I was beginning to realize how big an emotional toll gambling was taking on my mental health: the dream was one of the ways that my mind was trying to put itself back in charge of the flurry of anxiety, excitement, and fear that meme stocks generated. There were other signs: my devouring of financial news, my sullen mood when a trade had me lose money, my scouring forums for ideas, and constant chatting about it with others.

It was then that I decided to wind down and get out of meme stocks. I’d had a losing position in AMC for some months when the stock skyrocketed again in June. I closed it as soon as it allowed me to break even — later I discovered that I had unwittingly renounced hefty gains doing so.

Through trading stocks, I learned about myself and other young people, and experientially, I’m glad to have gone through it

I am still recovering, and still have a few dollars invested in some stocks and funds. But I’ve come to terms with what drew me into the memes — the injustice, the community — and all the ways it was damaging me: anxiety, constant distraction, a collapse in productivity in my real profession.

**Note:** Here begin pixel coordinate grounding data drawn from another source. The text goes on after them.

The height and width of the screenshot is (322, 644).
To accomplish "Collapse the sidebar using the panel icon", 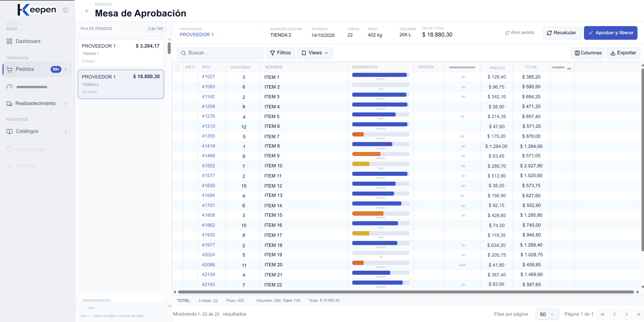I will point(65,10).
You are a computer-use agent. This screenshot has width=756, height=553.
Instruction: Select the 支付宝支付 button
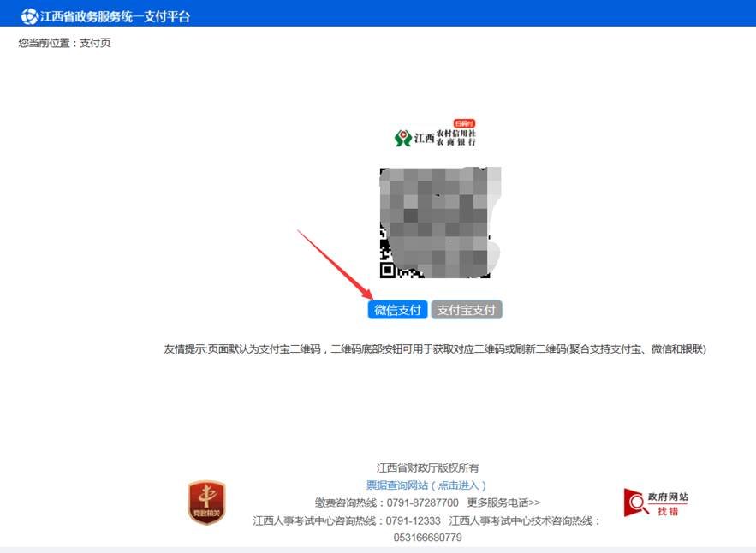coord(466,310)
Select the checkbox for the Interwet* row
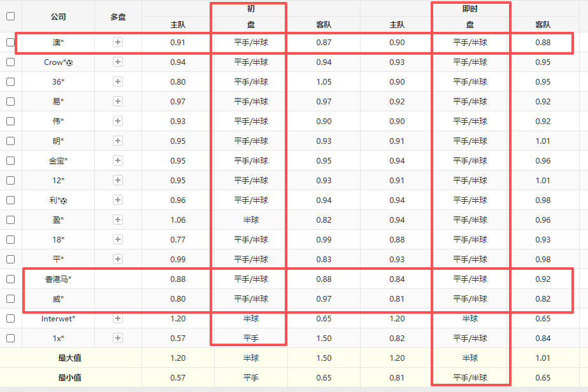 point(10,319)
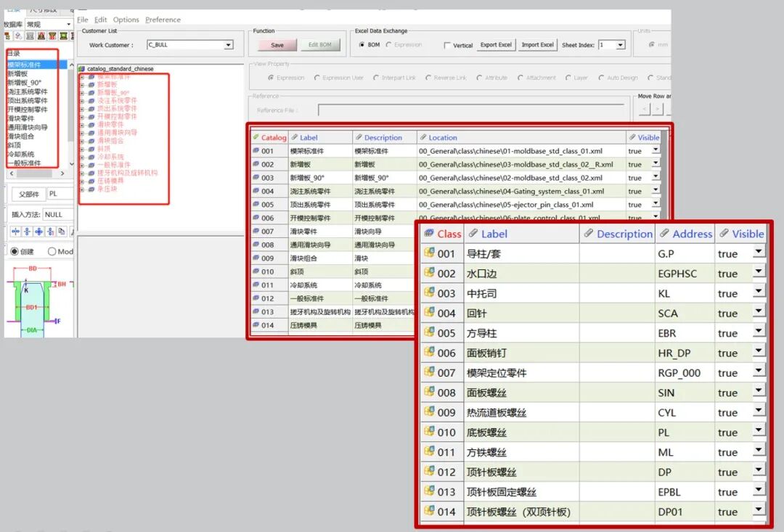Select the 创建 radio button
This screenshot has height=532, width=784.
15,252
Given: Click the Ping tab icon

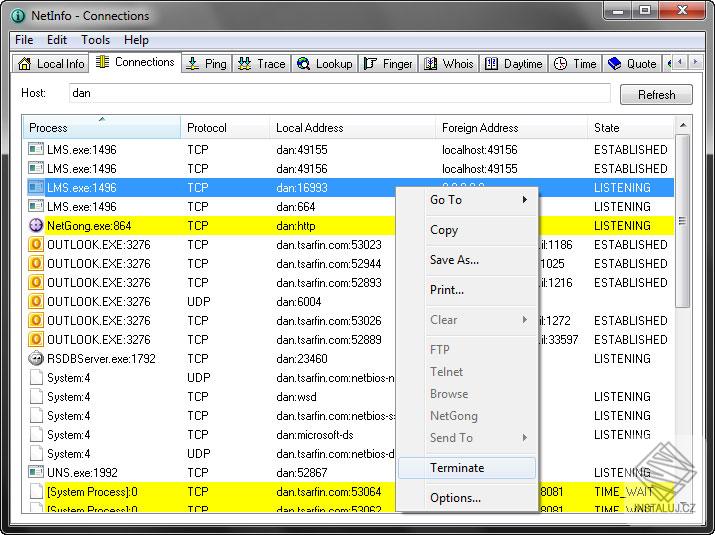Looking at the screenshot, I should 193,64.
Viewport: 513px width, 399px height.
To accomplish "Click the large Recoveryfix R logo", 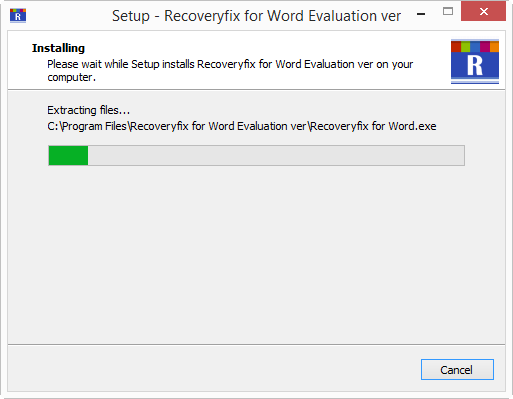I will 475,62.
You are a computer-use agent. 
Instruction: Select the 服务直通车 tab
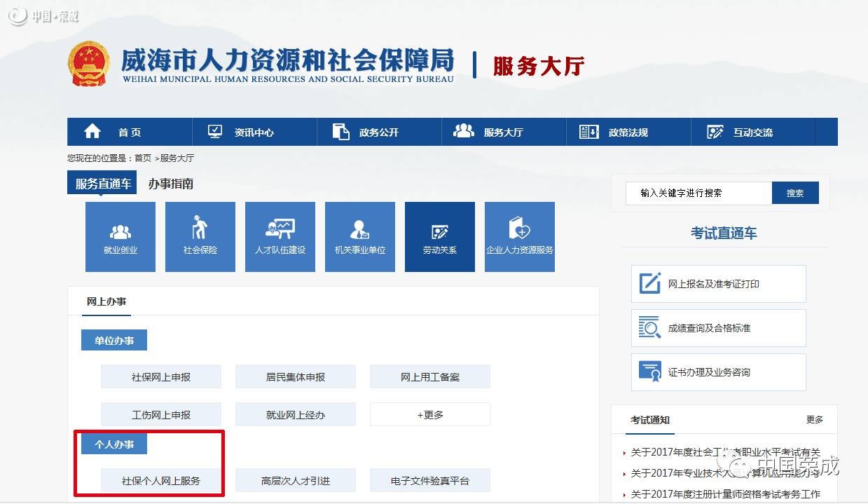(x=103, y=184)
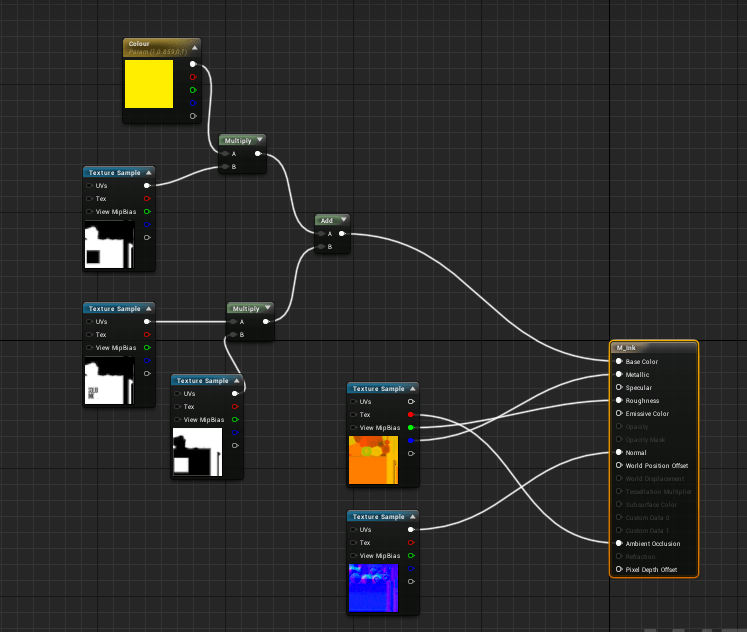Click the green output pin on Colour node
Viewport: 747px width, 632px height.
tap(193, 89)
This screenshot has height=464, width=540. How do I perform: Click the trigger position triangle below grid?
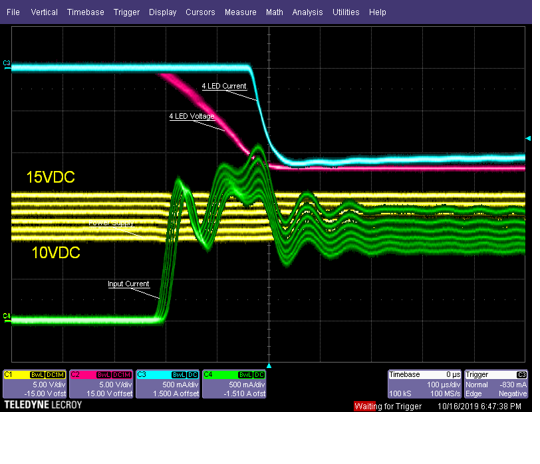269,366
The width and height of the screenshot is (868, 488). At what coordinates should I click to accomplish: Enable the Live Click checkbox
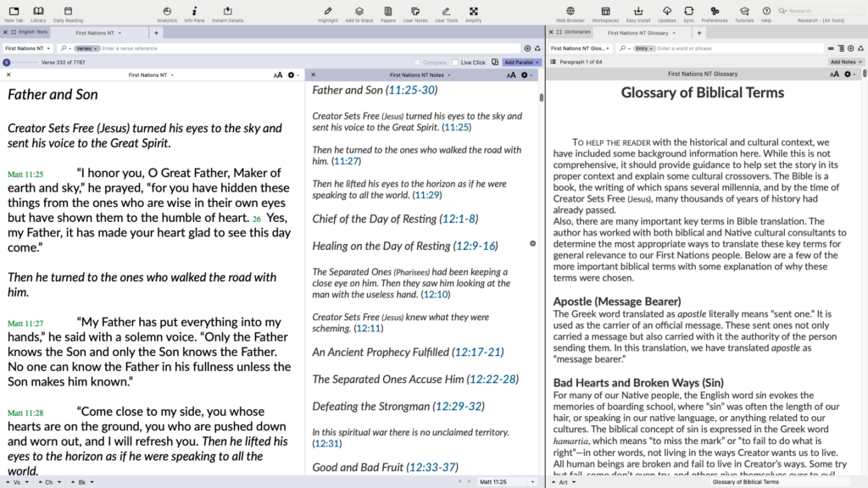pyautogui.click(x=455, y=63)
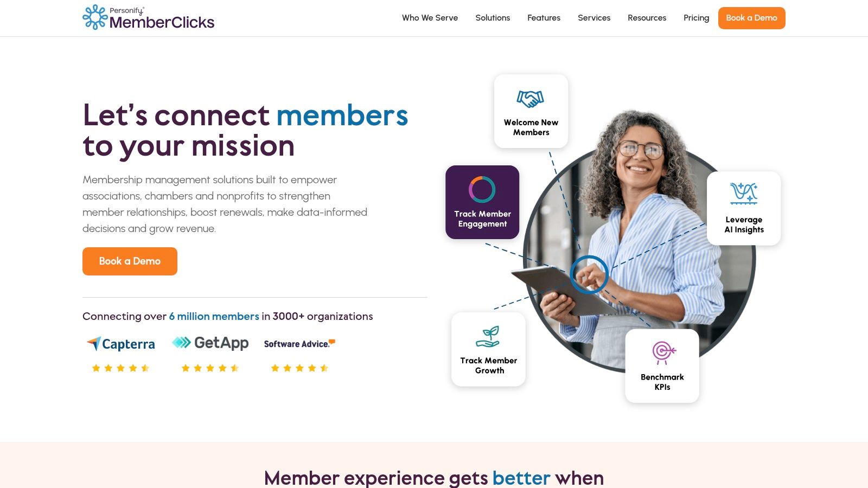Viewport: 868px width, 488px height.
Task: Click the target icon for Benchmark KPIs
Action: pos(663,352)
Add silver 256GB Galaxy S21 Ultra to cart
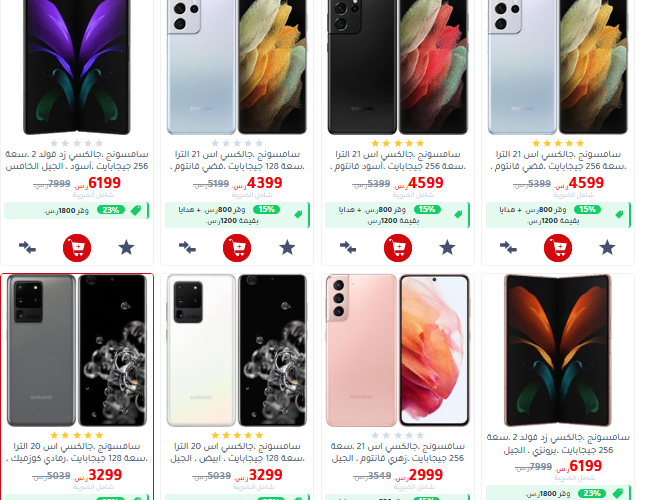This screenshot has height=500, width=649. 558,248
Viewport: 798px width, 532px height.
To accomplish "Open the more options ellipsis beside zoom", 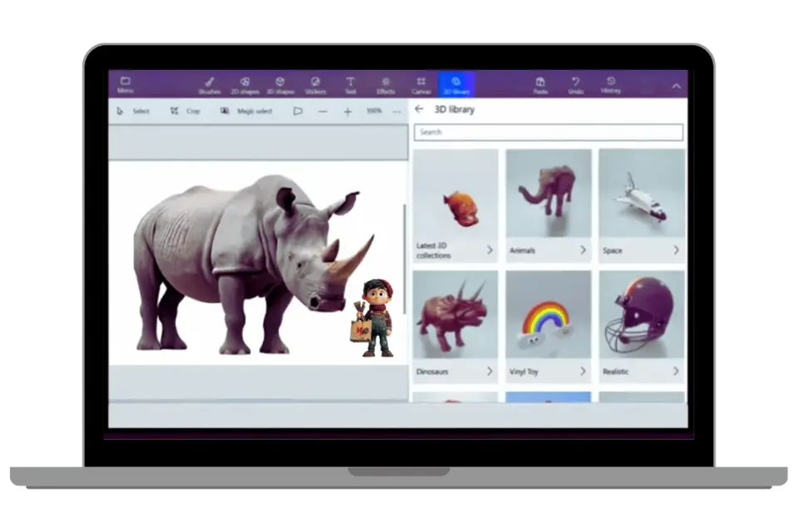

Over time, I’ve also tried to think of the less obvious opposite side: had trading meme stocks given me something? For sure, I had picked up a few lessons about basic finance and impulsivity. I learned about myself and other young people, and experientially, I’m glad to have gone through it.

The other obvious thing meme stocks have left me is money. I made a few hundred dollars at the tap of a button with GameStop and AMC, and I’m glad to have exited meme stocks with some gains.

If you don’t count BlackBerry, that is. I bought that one on a high, it plummeted shortly after, and I still own some shares. I’m down 40%.